That "Other" Cult in Texas - the Polygamist One
With the polygamist group from Texas in the news these days, the age-old debate about whether something is a "sect" or a "cult" rears its head again. Several highlights from the article:
"In a healthy or legitimate religion or sect, you are presumably worshiping some higher principle or some higher authority," Lalich said, "whereas in a cult people tend to end up worshiping that living human leader. She added, "Your salvation is tied up with that particular living leader, and obeying orders and not breaking the rules, and subjecting yourself to whatever personal transformation you're expected to go through to be on that correct path to salvation." Once they become members of a cult, individuals become more and more isolated from society and from reality-checks found in a diverse world. "You take on new reality, this new interpretation of the world," Lalich said. "It doesn’t mean you have to live in a compound in the middle of Texas.

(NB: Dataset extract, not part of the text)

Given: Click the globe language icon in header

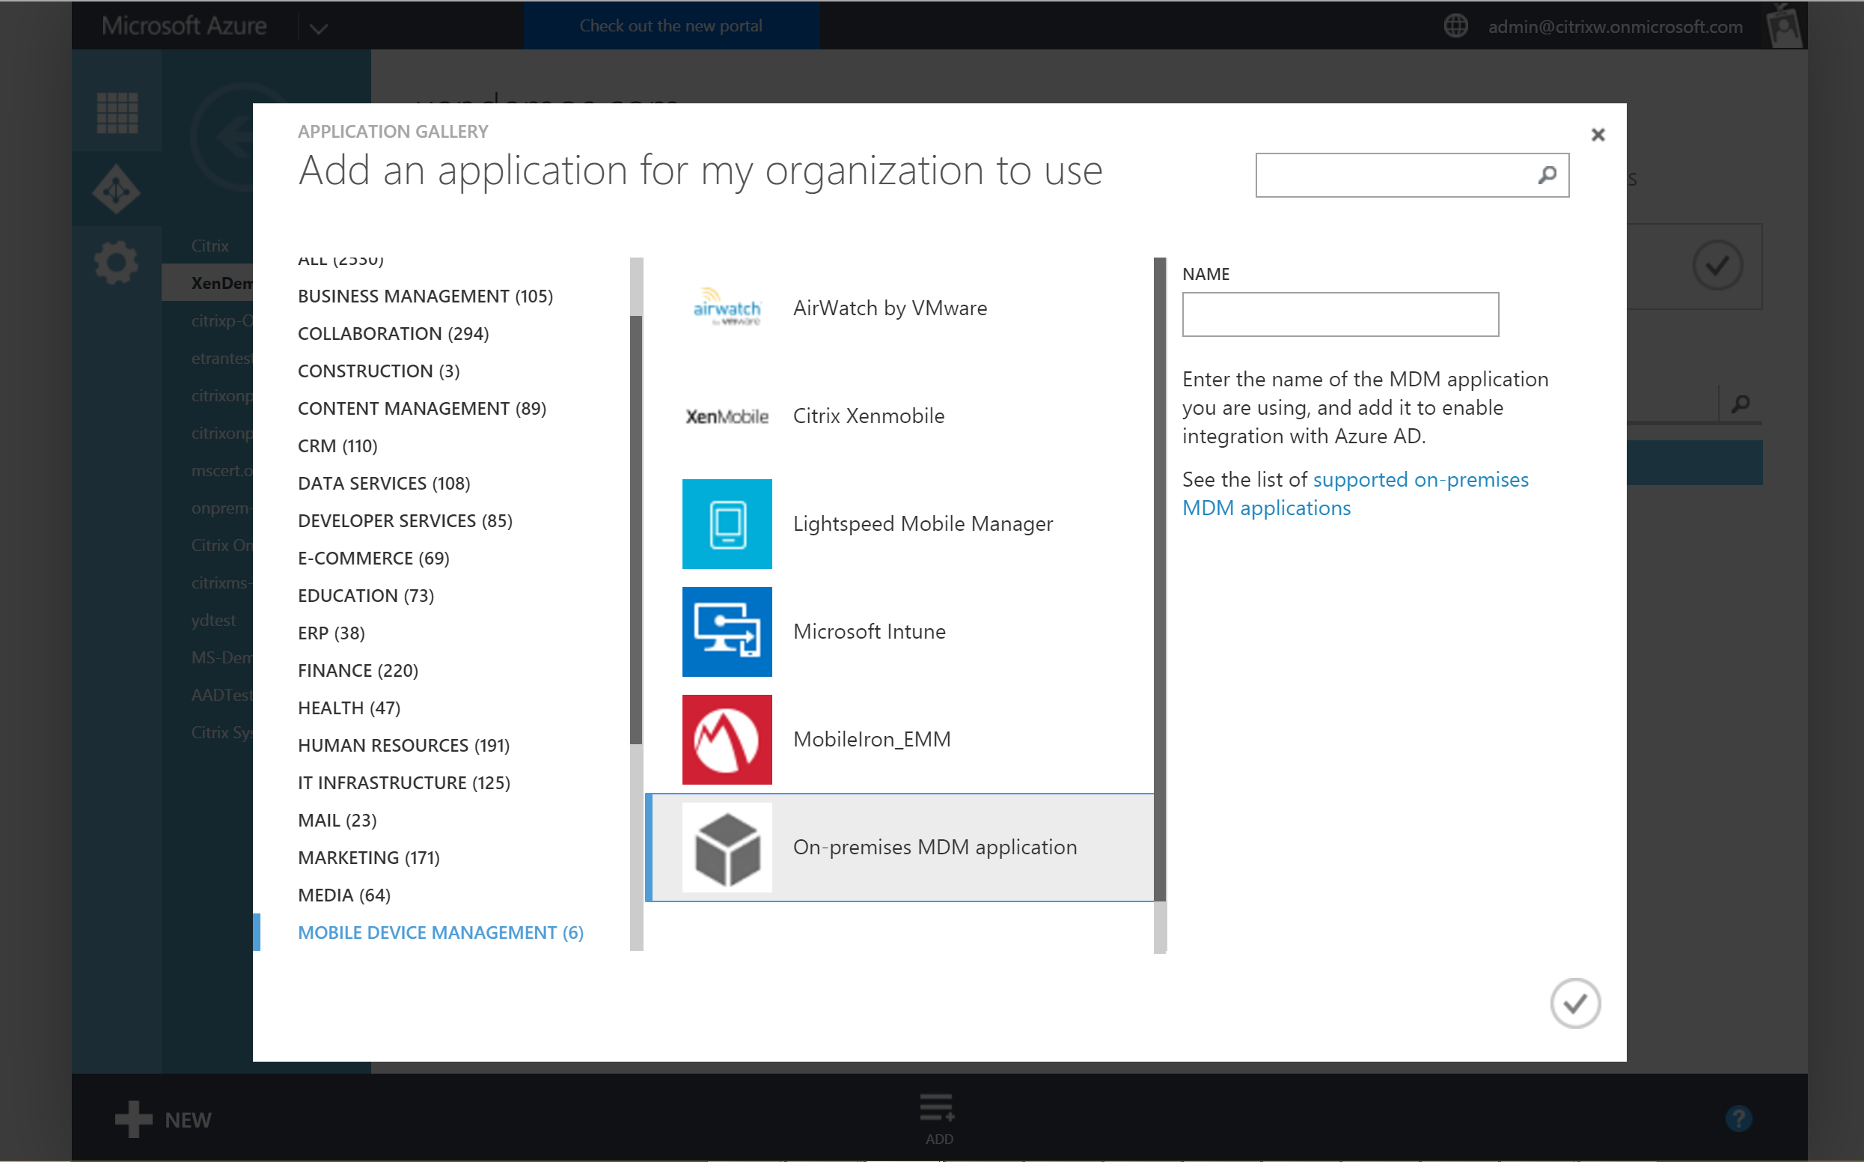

But you've closed your world view. Everything you're interpreting, you're interpreting through the cultic belief system."By now I think it's pretty clear we were (they are) a cult. Not to dismiss the beautiful things that we might have gotten out of the experience... but it seems clear that it was a cult.
"A lot of these groups operate on fear. You're afraid of whatever punishment you might get from the group," Lalich said. "But more so, you're afraid that you're going to be missing out on that path to salvation, whatever that salvation might be."